Anyway, it was with some anticipation that I had hoped to see the video on Saturday, wondering if TCM had already added Audrey Totter to the long list of film personalities remembered who had died in 2013.
After Sunday they’ve a bit more work to do than that.
It might sound odd coming from a classic movie site, but I was going to let Peter O’Toole’s (1932-2013) passing go without a mention. The eight-time Oscar nominee was born in my favorite film year, so he didn’t get started in the movies until much later and thus is a little outside the unofficial boundaries of the site. I consider him more contemporary than classic. But eight Academy Award nominations is mighty impressive, especially when the first one came from a movie as huge as Lawrence of Arabia (1962), and then there is that Honorary Award from 2003 attempting to correct what his fans surely view as decades of oversight.

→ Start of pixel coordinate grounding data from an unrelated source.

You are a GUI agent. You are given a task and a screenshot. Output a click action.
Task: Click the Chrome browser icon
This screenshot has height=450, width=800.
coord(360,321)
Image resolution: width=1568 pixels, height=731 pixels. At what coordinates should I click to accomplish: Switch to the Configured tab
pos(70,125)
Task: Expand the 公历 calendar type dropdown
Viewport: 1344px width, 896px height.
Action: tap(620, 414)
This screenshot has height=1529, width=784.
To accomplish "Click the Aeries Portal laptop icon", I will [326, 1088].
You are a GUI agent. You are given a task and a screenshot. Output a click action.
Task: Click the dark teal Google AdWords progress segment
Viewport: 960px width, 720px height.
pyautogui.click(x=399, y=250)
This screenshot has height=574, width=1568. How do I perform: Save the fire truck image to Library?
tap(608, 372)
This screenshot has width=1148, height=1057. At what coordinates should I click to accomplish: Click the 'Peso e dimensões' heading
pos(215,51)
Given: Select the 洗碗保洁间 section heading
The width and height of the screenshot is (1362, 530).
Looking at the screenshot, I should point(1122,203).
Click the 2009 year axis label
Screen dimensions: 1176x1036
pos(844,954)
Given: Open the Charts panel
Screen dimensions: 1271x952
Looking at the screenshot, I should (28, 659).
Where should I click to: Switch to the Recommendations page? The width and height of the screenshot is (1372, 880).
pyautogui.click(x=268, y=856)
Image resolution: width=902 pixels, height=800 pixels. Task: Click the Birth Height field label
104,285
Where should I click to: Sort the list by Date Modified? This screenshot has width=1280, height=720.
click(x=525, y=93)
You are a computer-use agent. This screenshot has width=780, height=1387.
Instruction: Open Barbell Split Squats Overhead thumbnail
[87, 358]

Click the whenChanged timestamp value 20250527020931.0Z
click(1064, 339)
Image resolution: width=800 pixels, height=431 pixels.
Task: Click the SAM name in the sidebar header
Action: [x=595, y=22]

When I logged into my website tonight I noticed a few too many hits on my Joan Fontaine articles. My first reaction: Oh no, not another one! I had seen the news about Peter O’Toole earlier in the day but had been away from my computer since then. So I Googled Joan Fontaine and about a half dozen obituaries bounced back at me. She’s gone.
This is probably terrible to write, but for a long time now whenever word comes that an old-time movie star has died, I tend to comfort myself with thoughts of, At least it wasn’t Olivia or Joan. Or Mickey. Or Kirk. Going forward that consolation list shrinks by one.
I am usually not overly sentimental when celebrities die. I don’t know these people beyond their celebrity and there are a lot of famous folk that I’m fond of who have already been gone for a long time. Joan Fontaine made it to 96 and lived well doing so. That’s pretty good. Since retirement she faded from mainstream view, except for the occasional report upon the famed feud with her sister, Olivia De Havilland. But for the classic film community she has always been here. The papers will carry her obituary on Monday and that will be it. We’ll be watching her movies as long as we’re here to do so.
Thanks to all of the stars and may each of those most recently departed rest in piece.
For more about Joan Fontaine please see the biography I put together this past Summer when she was featured on TCM’s Summer Under the Stars. I also review Miss Fontaine’s 1978 autobiography, No Bed of Roses, within that same post. The day after I wrote that biography I posted a review of my favorite Joan Fontaine movie, The Constant Nymph (1943).
If and when Turner Classic Movies (December 29, schedule listed below) schedules tributes to any or all of these stars I will update this post with that information below the photo that follows. On that note, one more reminder that TCM remembers Eleanor Parker on December 17 and has a scheduled tribute to seven additional stars who died in 2013 on the evening of December 30. Each of those schedules are included in this post.
TCM Remembers – December 29, 2013
TCM has just announced a special day of programming dedicated to the legacies of Joan Fontaine and Peter O’Toole. Those schedules follow … all times EST.
TCM Remembers Joan Fontaine
- 6:30 am – Blonde Cheat (1938)
- 7:45 am – The Women (1939)
- 10:15 am – Born to Be Bad (1950)
- 12:00 pm – Ivanhoe (1952)
- 2:00 pm – The Constant Nymph (1943)
- 4:00 pm – Suspicion (1941)
- 5:45 pm – Rebecca (1940)
TCM Remembers Peter O’Toole
- 8:00 pm – Lawrence of Arabia (1962)
- 12:00 am – Peter O’Toole: Live from the TCM Classic Film Festival (2011)
- 1:00 am – Goodbye Mr. Chips (1969)
- 3:45 am – My Favorite Year (1982)
Marcee .... Illinois says
Gosh oh gee. Joan was absolutely so gorgeous. Her looks and movements were simple, but very elegant/beautiful. I love watching any film Joan is in. We are so fortunate to have them all. Wonderful and marvelous movies!! When films were special.